■ **Permintaan Tertulis**:
Kutip kembali seluruh artikel tentang neraka sebagai monumen kegagalan penciptaan manusia di bawah ini tanpa mengubah satu kata pun.

■ **Teks Pilihan**:
********

SENI
SOSIAL
Seri Artikel Sosiologi : Anda Bertanya, Shietra Menjawab
Neraka sebagai Tugu / Monumen KEGAGALAN Proses Penciptaan
Umat Manusia oleh Tuhan
Question: Disebutkan bahwa Tuhan dengan rencananya sedang mencobai manusia lewat segala kuasanya, seperti bencana alam ataupun segala derita lainnya, agar manusia manjadi kuat ditempa cobaan dan demi memuliakan manusia. Apakah memang logis, segala derita maupun kenikmatan hidup ini adalah pemberian maupun cobaan dari Tuhan?
Brief Answer: Pernah terdapat “jingle” pada iklan obat cacing beberapa dekade lampau, yang
berbunyi : “Untuk anak sendiri, kok dicoba-coba?”
Agama-agama samawi mengklaim, bahwa cobaan Tuhan tidak akan melewati batas
kemampuan manusia. Namun, bila konsisten dengan preporsisi sebelumnya tersebut,
mengapa banyak bencana alam maupun bencana kemanusiaan, yang sampai merenggut
korban jiwa? Jika manusia gagal ketika dicoba-coba atau dijadikan “kelinci
percobaan” oleh Tuhan, maka mengapa manusia “gagal” tersebut yang kemudian
dicampakkan ke tong sampah raksasa bernama “neraka”—seolah Tuhan hendak “cuci
tangan”?

********

Data target klik
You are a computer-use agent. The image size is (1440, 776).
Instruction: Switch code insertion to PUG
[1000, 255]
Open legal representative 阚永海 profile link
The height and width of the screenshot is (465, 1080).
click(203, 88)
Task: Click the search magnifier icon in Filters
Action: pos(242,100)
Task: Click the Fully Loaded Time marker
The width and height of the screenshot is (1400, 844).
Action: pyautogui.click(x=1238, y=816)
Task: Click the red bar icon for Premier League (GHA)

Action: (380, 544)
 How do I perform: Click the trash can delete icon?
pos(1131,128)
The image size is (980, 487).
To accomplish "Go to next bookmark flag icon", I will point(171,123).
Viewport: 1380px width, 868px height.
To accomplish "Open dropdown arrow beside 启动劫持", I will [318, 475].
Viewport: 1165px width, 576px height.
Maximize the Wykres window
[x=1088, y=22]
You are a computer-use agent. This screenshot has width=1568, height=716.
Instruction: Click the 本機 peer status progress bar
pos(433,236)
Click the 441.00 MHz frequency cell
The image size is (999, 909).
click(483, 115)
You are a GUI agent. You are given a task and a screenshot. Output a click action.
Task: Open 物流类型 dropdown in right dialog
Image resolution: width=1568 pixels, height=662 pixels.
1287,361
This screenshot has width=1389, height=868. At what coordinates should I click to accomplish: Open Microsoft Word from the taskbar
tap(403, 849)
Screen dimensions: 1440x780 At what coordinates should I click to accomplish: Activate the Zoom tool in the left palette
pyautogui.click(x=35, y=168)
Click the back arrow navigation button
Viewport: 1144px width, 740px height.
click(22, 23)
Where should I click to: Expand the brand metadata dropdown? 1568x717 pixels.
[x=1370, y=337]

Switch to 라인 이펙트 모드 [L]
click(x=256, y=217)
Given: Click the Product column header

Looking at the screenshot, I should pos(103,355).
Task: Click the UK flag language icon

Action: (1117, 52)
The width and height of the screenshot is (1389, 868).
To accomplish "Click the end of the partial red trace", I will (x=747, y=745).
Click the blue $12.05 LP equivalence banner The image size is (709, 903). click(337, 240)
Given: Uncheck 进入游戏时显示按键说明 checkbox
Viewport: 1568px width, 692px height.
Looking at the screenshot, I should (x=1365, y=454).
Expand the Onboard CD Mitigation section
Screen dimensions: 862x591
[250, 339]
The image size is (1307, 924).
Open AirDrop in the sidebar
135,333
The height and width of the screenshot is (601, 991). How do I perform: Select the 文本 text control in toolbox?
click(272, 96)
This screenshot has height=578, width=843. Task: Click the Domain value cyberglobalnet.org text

********

■ **Jawaban Tugas**:
SENI
SOSIAL
Seri Artikel Sosiologi : Anda Bertanya, Shietra Menjawab
Neraka sebagai Tugu / Monumen KEGAGALAN Proses Penciptaan
Umat Manusia oleh Tuhan
Question: Disebutkan bahwa Tuhan dengan rencananya sedang mencobai manusia lewat segala kuasanya, seperti bencana alam ataupun segala derita lainnya, agar manusia manjadi kuat ditempa cobaan dan demi memuliakan manusia. Apakah memang logis, segala derita maupun kenikmatan hidup ini adalah pemberian maupun cobaan dari Tuhan?
Brief Answer: Pernah terdapat “jingle” pada iklan obat cacing beberapa dekade lampau, yang
berbunyi : “Untuk anak sendiri, kok dicoba-coba?”
Agama-agama samawi mengklaim, bahwa cobaan Tuhan tidak akan melewati batas
kemampuan manusia. Namun, bila konsisten dengan preporsisi sebelumnya tersebut,
mengapa banyak bencana alam maupun bencana kemanusiaan, yang sampai merenggut
korban jiwa? Jika manusia gagal ketika dicoba-coba atau dijadikan “kelinci
percobaan” oleh Tuhan, maka mengapa manusia “gagal” tersebut yang kemudian
dicampakkan ke tong sampah raksasa bernama “neraka”—seolah Tuhan hendak “cuci
tangan”?